(Saved entries)
#####
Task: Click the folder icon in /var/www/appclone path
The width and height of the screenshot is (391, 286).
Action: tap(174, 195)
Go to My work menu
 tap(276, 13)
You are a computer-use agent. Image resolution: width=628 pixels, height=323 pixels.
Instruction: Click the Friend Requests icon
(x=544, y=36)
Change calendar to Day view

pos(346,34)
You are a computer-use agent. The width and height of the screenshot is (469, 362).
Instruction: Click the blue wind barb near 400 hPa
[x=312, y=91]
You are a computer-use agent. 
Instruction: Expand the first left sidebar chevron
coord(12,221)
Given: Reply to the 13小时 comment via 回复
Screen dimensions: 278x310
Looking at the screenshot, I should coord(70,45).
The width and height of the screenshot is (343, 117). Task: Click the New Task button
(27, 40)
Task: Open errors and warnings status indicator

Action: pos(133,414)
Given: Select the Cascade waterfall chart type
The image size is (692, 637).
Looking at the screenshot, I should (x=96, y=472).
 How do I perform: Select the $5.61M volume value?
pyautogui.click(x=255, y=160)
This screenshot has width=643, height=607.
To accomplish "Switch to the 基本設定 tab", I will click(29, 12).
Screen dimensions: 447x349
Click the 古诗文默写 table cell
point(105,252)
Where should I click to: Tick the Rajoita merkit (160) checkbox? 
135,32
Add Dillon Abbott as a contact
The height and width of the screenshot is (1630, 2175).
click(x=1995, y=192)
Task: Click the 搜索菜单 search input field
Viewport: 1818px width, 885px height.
#####
● **Work instruction**
An exact copy of every line from the one containing "Click the 古诗文默写 table cell" through the last line of the entries is required; please add nothing.

● **Answer to the exercise**
Click the 古诗文默写 table cell
point(105,252)
Where should I click to: Tick the Rajoita merkit (160) checkbox? 
135,32
Add Dillon Abbott as a contact
The height and width of the screenshot is (1630, 2175).
click(x=1995, y=192)
Task: Click the 搜索菜单 search input field
Viewport: 1818px width, 885px height.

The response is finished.